Mais "ni les électeurs ni les responsables de bureaux de vote ne sont encore familiers avec cette nouvelle loi, ce qui a largement ralenti le processus de vote", a-t-il ajouté.

Les opérations de dépouillement des voix ont commencé en début de soirée mais les résultats définitifs ne devraient pas être connus avant lundi.

De l'avis des experts, l'issue du scrutin ne réserve aucune surprise, et le Parlement (128 députés) devrait être dominé par les partis traditionnels, notamment le puissant Hezbollah chiite, un allié de la Syrie et de l'Iran.

"Le Hezbollah est bien parti pour avoir une grande influence dans le processus décisionnel mais cela va dépendre des alliances qu'il va tisser ou renouveler", affirme ainsi a l'AFP le politologue Karim el-Mufti.

Quant au Premier ministre sunnite Saad Hariri, soutenu par l'Arabie saoudite, son parti politique "pourrait perdre quelques sièges mais sa reconduction au poste de chef de gouvernement n'est pas menacée", ajoute l'analyste.

Enfin la société civile, représentée notamment par la coalition Koullouna Watani, "devrait remporter deux sièges dans la capitale", assure Wadih el-Asmar, l'un des coordinateurs de la coalition - une première dans l'histoire du pays.

Désenchantement

A quelques heures de la fermeture des bureaux de vote, le peu d'enthousiasme des électeurs a poussé le chef de l'Etat, Michel Aoun, ainsi que les principales forces politiques, à exhorter de nouveau les Libanais à voter massivement.

Le Hezbollah a même réclamé une prolongation de deux heures, qui n'a pas eu lieu. Toutefois, les "électeurs présents à l'intérieur ou dans les environs des bureaux" après 19H00 ont été autorisés à voter, selon le ministère de l'Intérieur, suscitant certaines critiques.

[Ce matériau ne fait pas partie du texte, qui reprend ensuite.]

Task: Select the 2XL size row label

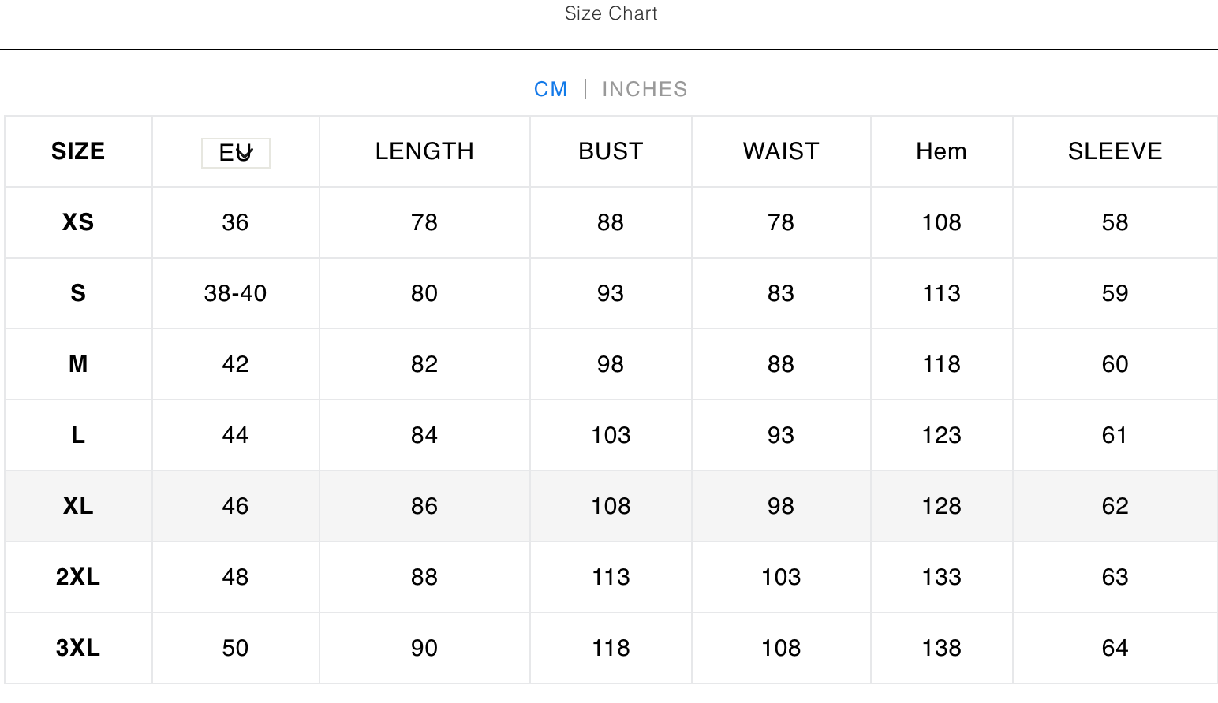Action: point(78,577)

Avec une classe politique accusée de corruption et de népotisme, incapable de relancer une économie brinquebalante, une grande partie des 3,7 millions d'électeurs est touchée par le désenchantement.

Les dernières législatives au Liban remontent à 2009. Le Parlement a ensuite prorogé à trois reprises son mandat, invoquant notamment des risques pour la sécurité du pays liés au débordement de la guerre en Syrie, qui a fait rage depuis 2011.

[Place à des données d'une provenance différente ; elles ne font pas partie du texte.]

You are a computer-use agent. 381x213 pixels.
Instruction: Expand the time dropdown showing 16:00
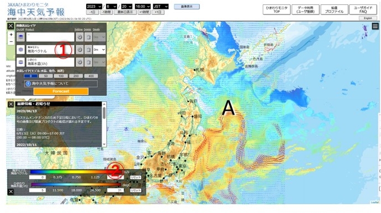pos(142,7)

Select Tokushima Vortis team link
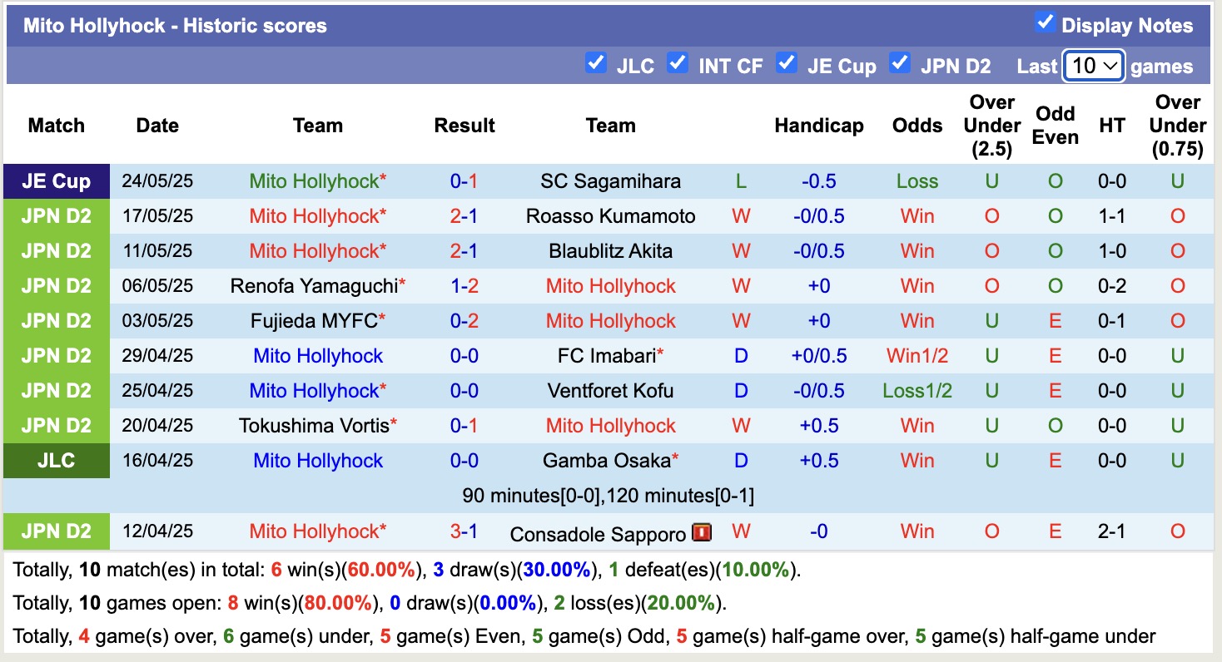(314, 426)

Ces dernières années, le pays a connu des crises à répétition, évitant, souvent de justesse, l'engrenage de la violence malgré une situation géographique sensible, entre la Syrie en guerre et Israël.

Indépendamment de l'issue du scrutin, le Hezbollah, seule formation à ne pas avoir abandonné les armes après la guerre civile (1975-1990), devrait continuer à dominer la scène politique.

"Le nouveau Parlement ne sera pas une source de nuisance pour le Hezbollah. Il bénéficiera de l'absence d'une large coalition face à lui", confirme Imad Salamey, professeur de sciences politiques à l'Université libanaise américaine (LAU), à Beyrouth.

Quelque 597 candidats répartis en 77 listes étaient en lice, pour des législatives organisées pour la première fois selon un mode de scrutin proportionnel.

Mais la répartition des sièges est aussi régie par un subtil partage confessionnel, entre les différentes communautés religieuses, et respecte une parité islamo-chrétienne.

Incidents

Sur le terrain, plusieurs irrégularités et infractions ont toutefois été relevées par l'Association libanaise pour des élections démocratiques (LADE).

Elle évoque notamment l'usage de couteaux et de bâtons dans une violente bagarre à Zahlé (est), et le passage à tabac d'une candidate, dans un bureau de vote situé dans une localité du sud, par des partisans du Hezbollah.

L'association a également déploré l'autorisation de vote dans certains bureaux au-delà de 19H00 (16H00GMT), soulignant qu'il s'agit d'une "infraction a la loi".

Le Liban, qui accueille 1,5 million de réfugiés venus de la Syrie voisine, n'échappe pas aux répercussions du conflit.

Le Hezbollah intervient militairement au côté du régime syrien, et même si cet engagement divise la classe politique, les candidats se sont abstenus d'évoquer la délicate question de son arsenal militaire.

Les prochains élus devront se pencher sur des questions politiques, mais aussi économiques et environnementales, dans un pays habitué aux coupures d'électricité quotidiennes, aux pénuries d'eau et à une crise de gestion des déchets ménagers qui perdure depuis trois ans.